_TASK DESCRIPTION_:
Reproduce each of the following records verbatim, omitting the pictures from your answer.

________

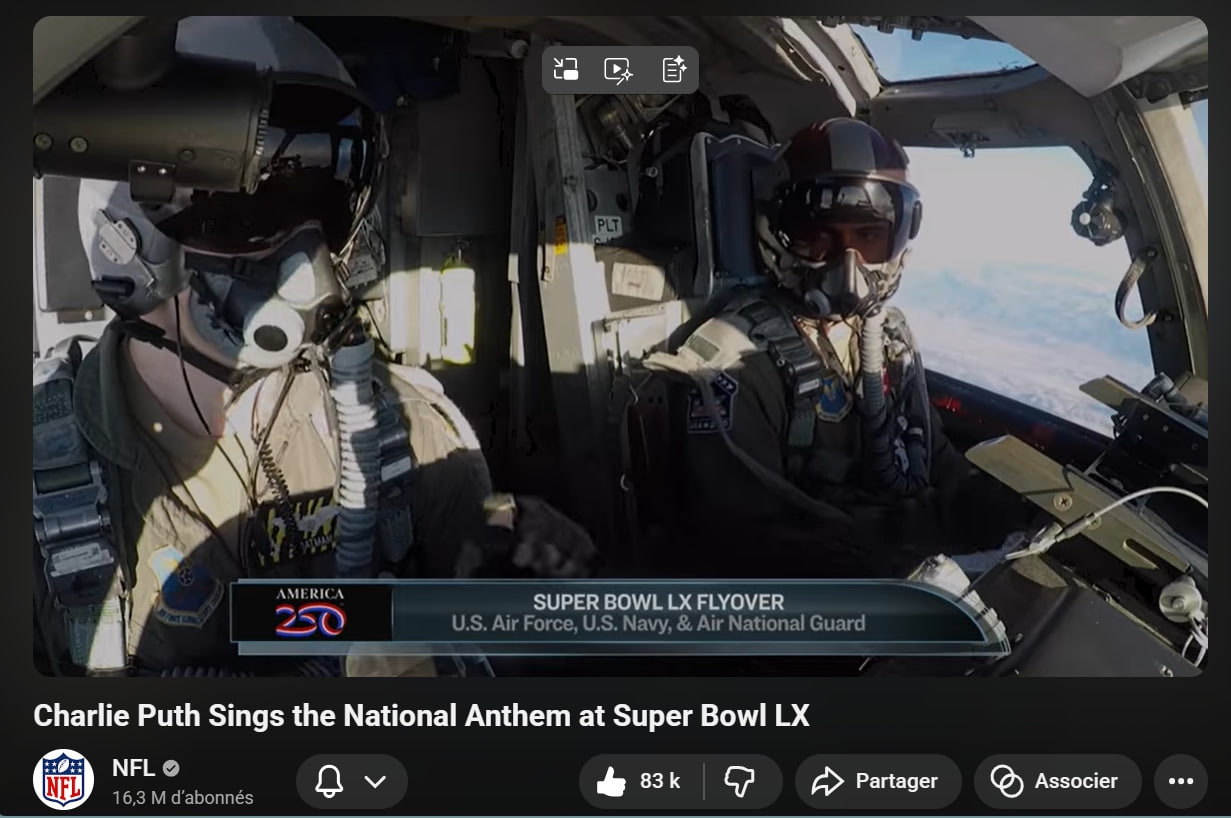The height and width of the screenshot is (818, 1231).
Task: Click the Charlie Puth National Anthem title
Action: point(421,716)
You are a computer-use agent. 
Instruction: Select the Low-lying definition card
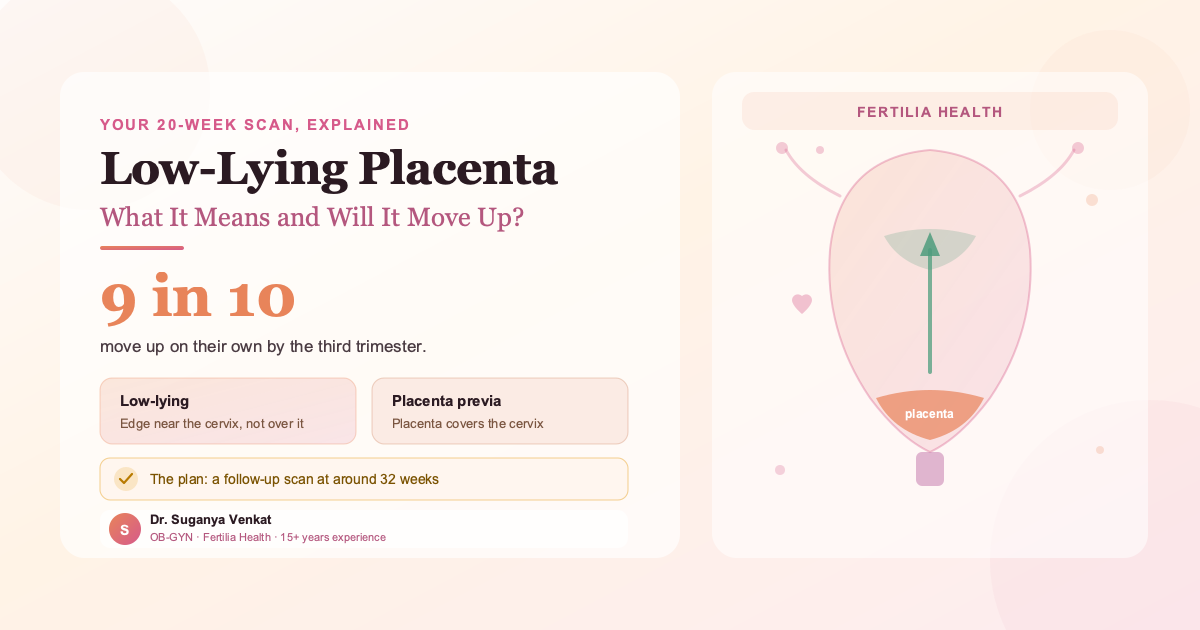click(228, 411)
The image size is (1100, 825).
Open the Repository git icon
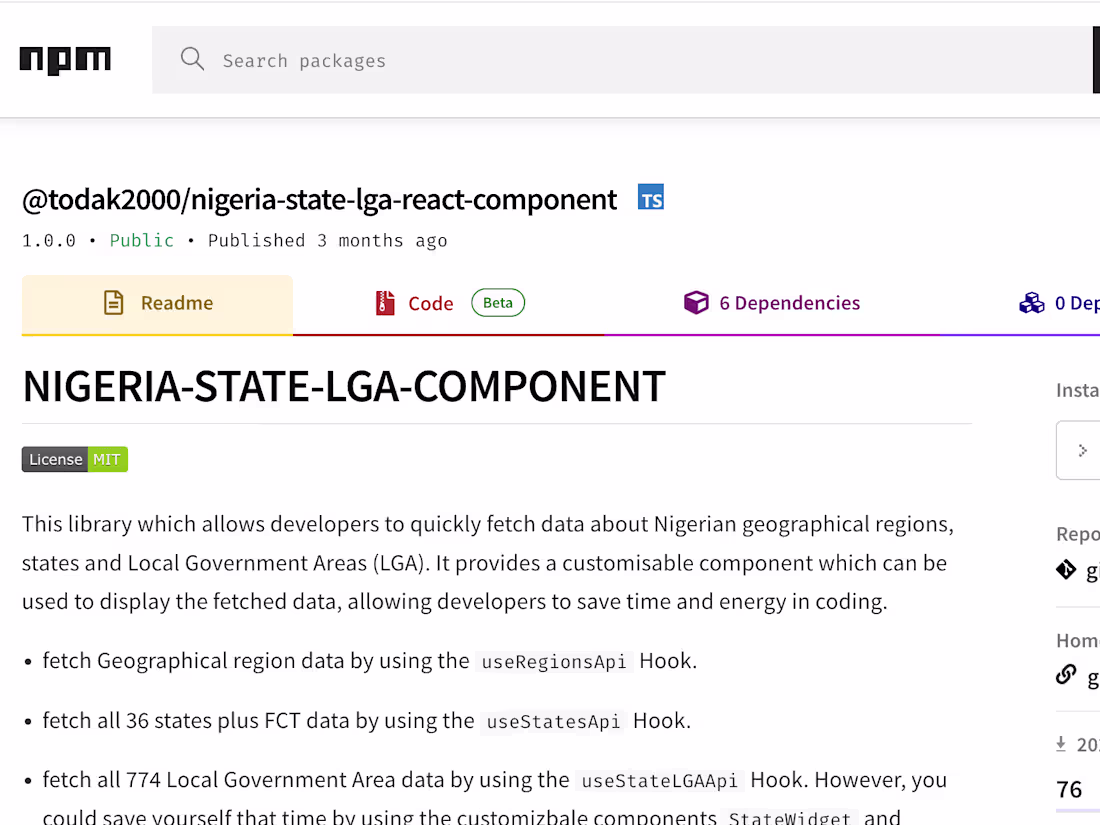coord(1067,570)
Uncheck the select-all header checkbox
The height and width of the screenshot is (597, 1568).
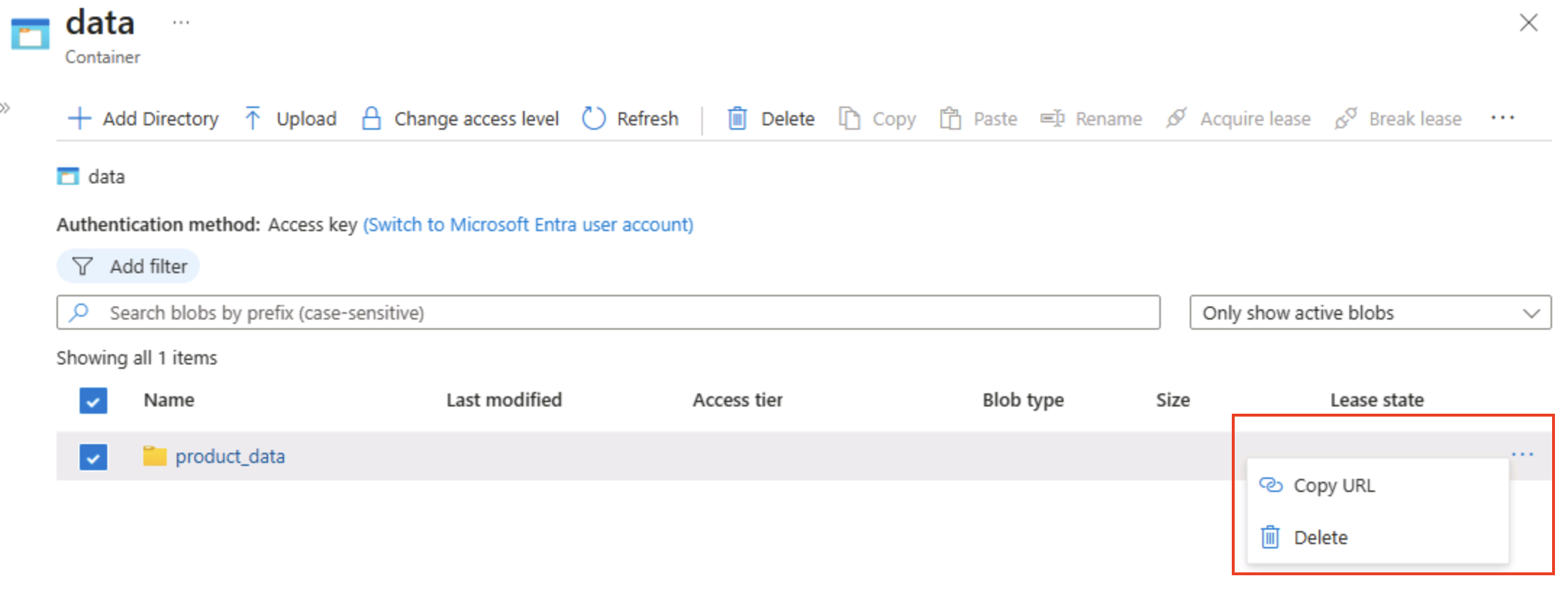(x=93, y=401)
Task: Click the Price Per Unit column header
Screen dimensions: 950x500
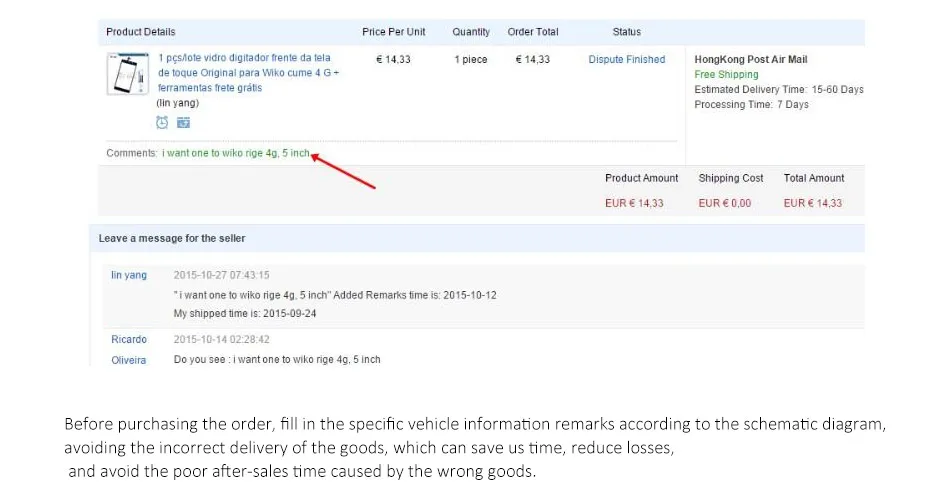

________

_ANSWER TO THE EXERCISE_:
The height and width of the screenshot is (818, 1231).
Task: Click the Charlie Puth National Anthem title
Action: point(421,716)
You are a computer-use agent. 
Instruction: Select the Low-lying definition card
click(228, 411)
The image size is (1100, 825).
Open the Repository git icon
coord(1067,570)
Uncheck the select-all header checkbox
The height and width of the screenshot is (597, 1568).
(x=93, y=401)
Task: Click the Price Per Unit column header
Screen dimensions: 950x500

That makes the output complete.